In second language class, students commonly face difficulties in thinking in the target language because they are influenced by their native language and cultural patterns. Robert B. Kaplan believes that in second language classes, foreign students' papers may seem out of focus because the foreign student employs rhetoric and sequences of thought that violate the expectations of the native reader.[23] Foreign students who have mastered syntactic structures have still demonstrated an inability to compose adequate themes, term papers, theses, and dissertations. Robert B. Kaplan describes two key words that affect people when they learn a second language. Logic in the popular, rather than the logician's sense of the word, is the basis of rhetoric, evolved out of a culture; it is not universal. Rhetoric, then, is not universal either, but varies from culture to culture and even from time to time within a given culture.[23] Language teachers know how to predict the differences between pronunciations or constructions in different languages, but they might be less clear about the differences between rhetoric, that is, in the way they use language to accomplish various purposes, particularly in writing.[24]
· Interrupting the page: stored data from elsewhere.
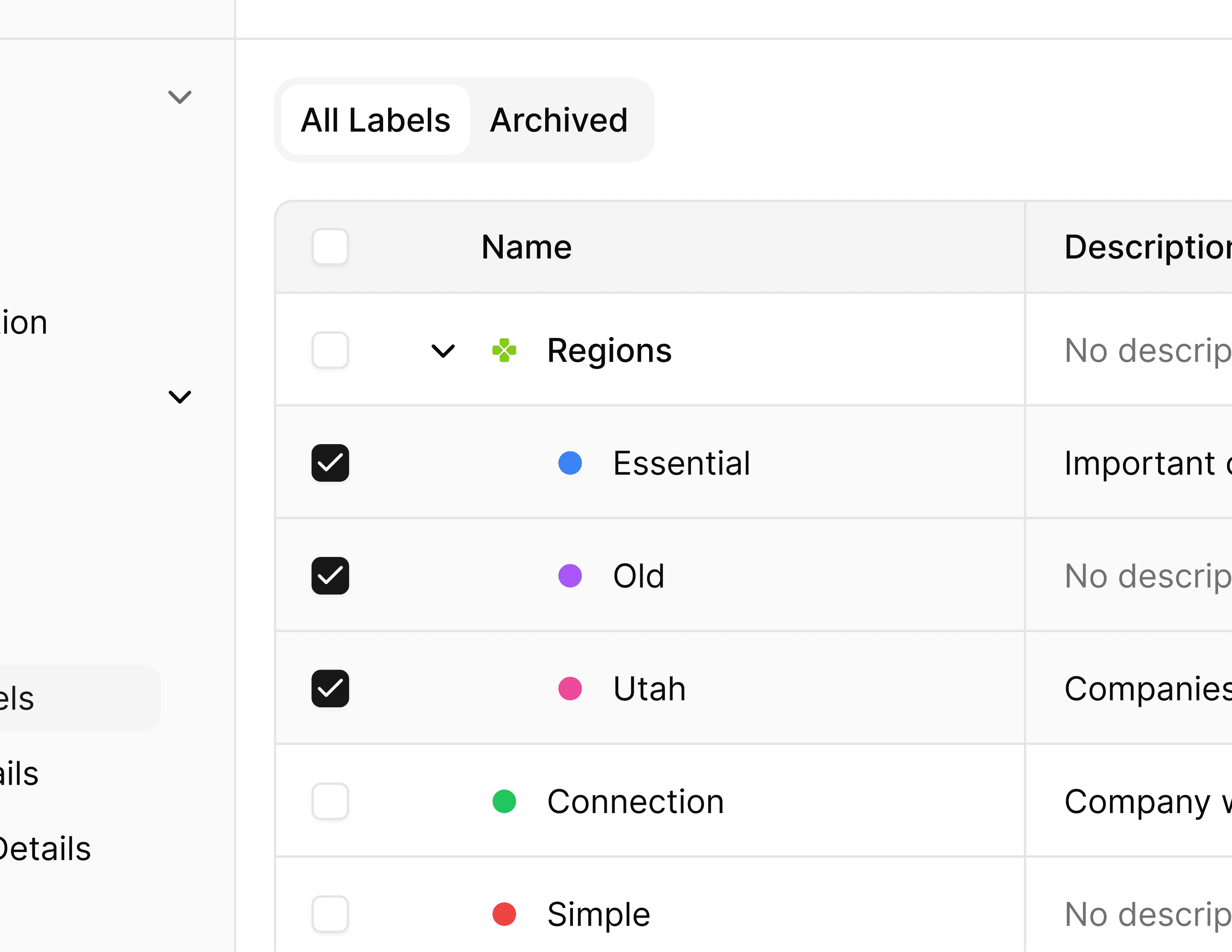This screenshot has height=952, width=1232.
Task: Click the green Regions group icon
Action: click(504, 350)
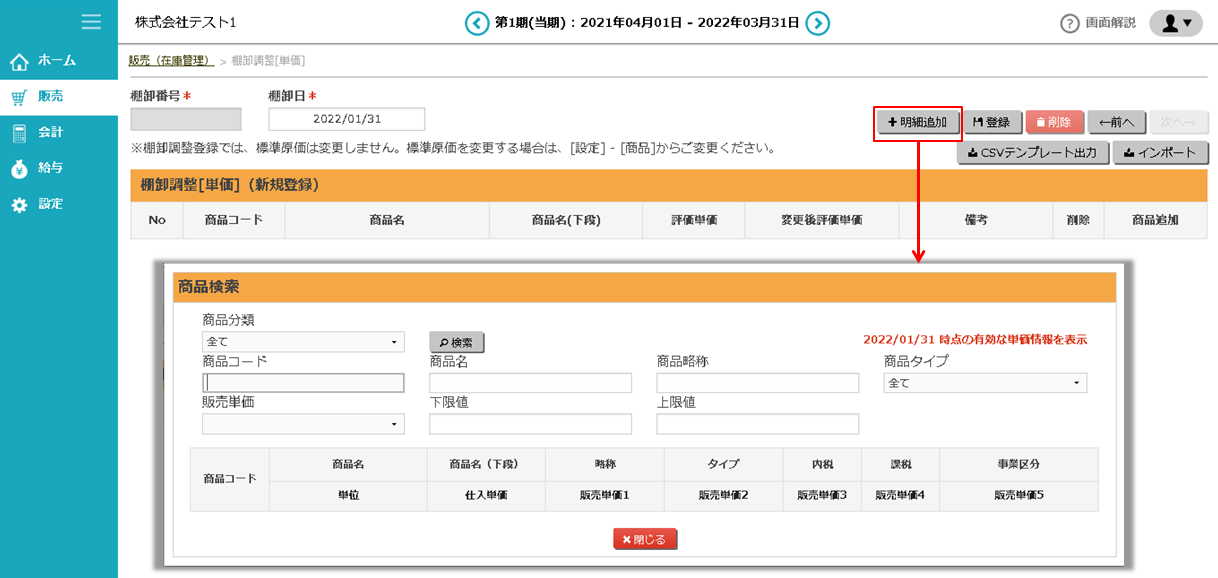
Task: Click the インポート button
Action: pyautogui.click(x=1160, y=153)
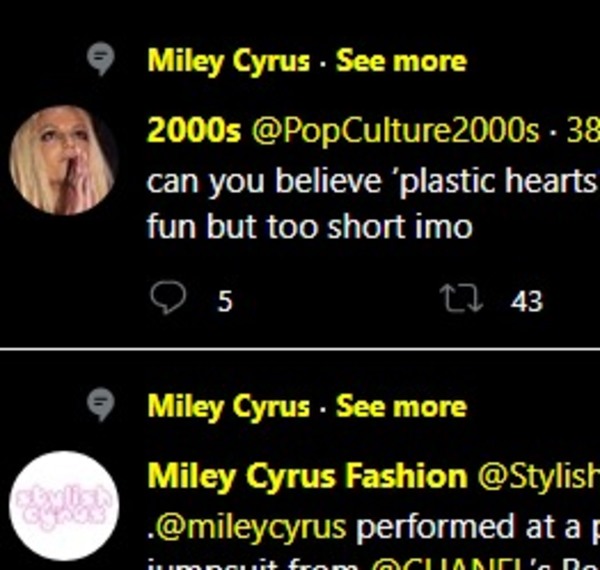Click the reply count of 5
This screenshot has height=570, width=600.
225,300
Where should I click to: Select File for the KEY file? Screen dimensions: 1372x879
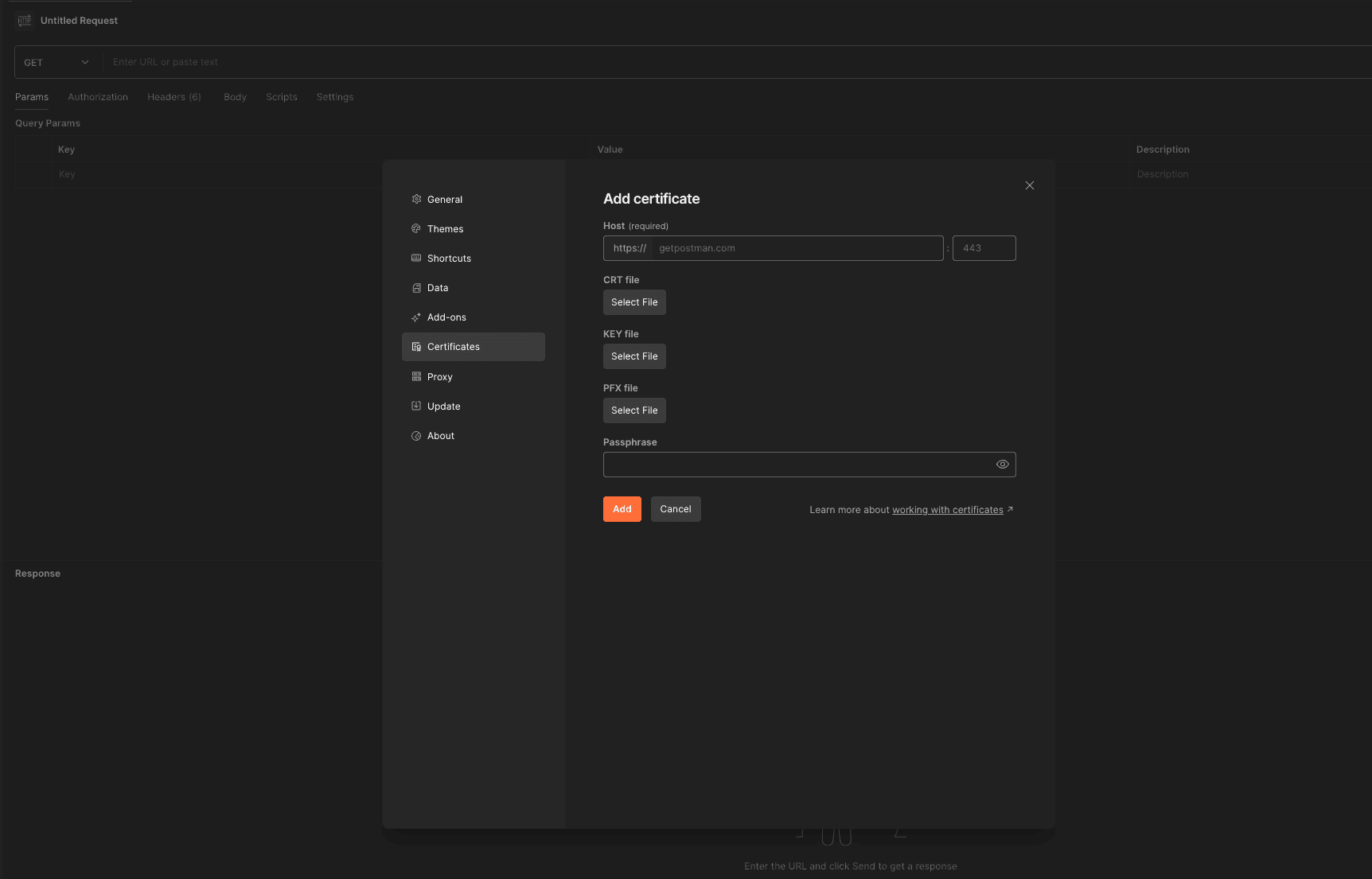634,356
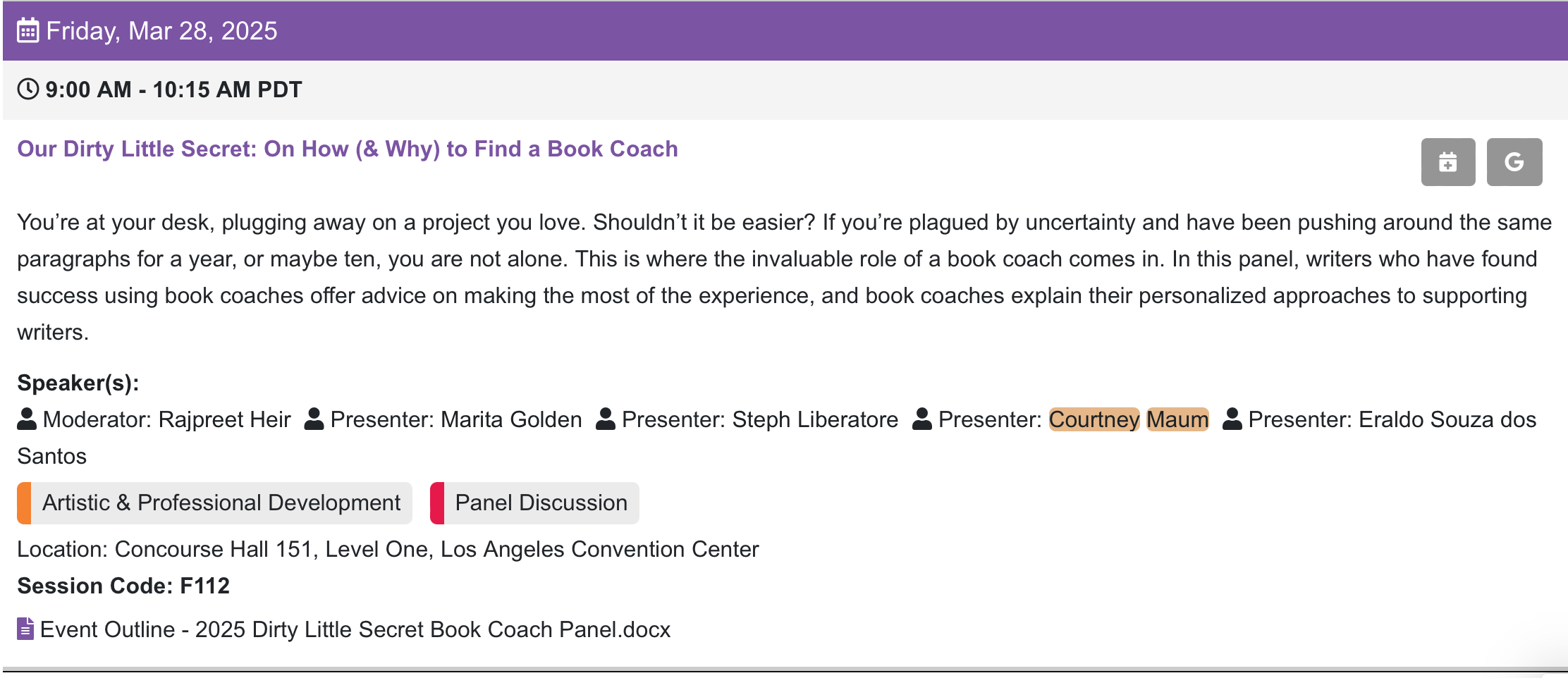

Translanguaging also supports the acquisition of new languages. It helps the development of new languages by forming connections from one language to another. Second language acquisition results in a lexical deficit.[26][further explanation needed]
Receptive bilinguals are those who can understand a second language but who cannot speak it or whose abilities to speak it are inhibited by psychological barriers. Receptive bilingualism is frequently encountered among adult immigrants to the U.S. who do not speak English as a native language but who have children who do speak English natively, usually in part because those children's education has been conducted in English; while the immigrant parents can understand both their native language and English, they speak only their native language to their children. If their children are likewise receptively bilingual but productively English-monolingual, throughout the conversation the parents will speak their native language and the children will speak English. If their children are productively bilingual, however, those children may answer in their parents' native language, in English, or in a combination of both languages, varying their choice of language depending on factors such as the communication's content, context or emotional intensity and the presence or absence of third-party speakers of one language or the other. The third alternative represents the phenomenon of "code-switching" in which the productively bilingual party to a communication switches languages in the course of that communication. Receptively bilingual persons, especially children, may rapidly achieve oral fluency by spending extended time in situations where they are required to speak the language that they theretofore understood only passively. Until both generations achieve oral fluency, not all definitions of bilingualism accurately characterize the family as a whole, but the linguistic differences between the family's generations often constitute little or no impairment to the family's functionality.[27] Receptive bilingualism in one language as exhibited by a speaker of another language, or even as exhibited by most speakers of that language, is not the same as mutual intelligibility of languages; the latter is a property of a pair of languages, namely a consequence of objectively high lexical and grammatical similarities between the languages themselves (e.g., Norwegian and Swedish), whereas the former is a property of one or more persons and is determined by subjective or intersubjective factors such as the respective languages' prevalence in the life history (including family upbringing, educational setting, and ambient culture) of the person or persons.[28]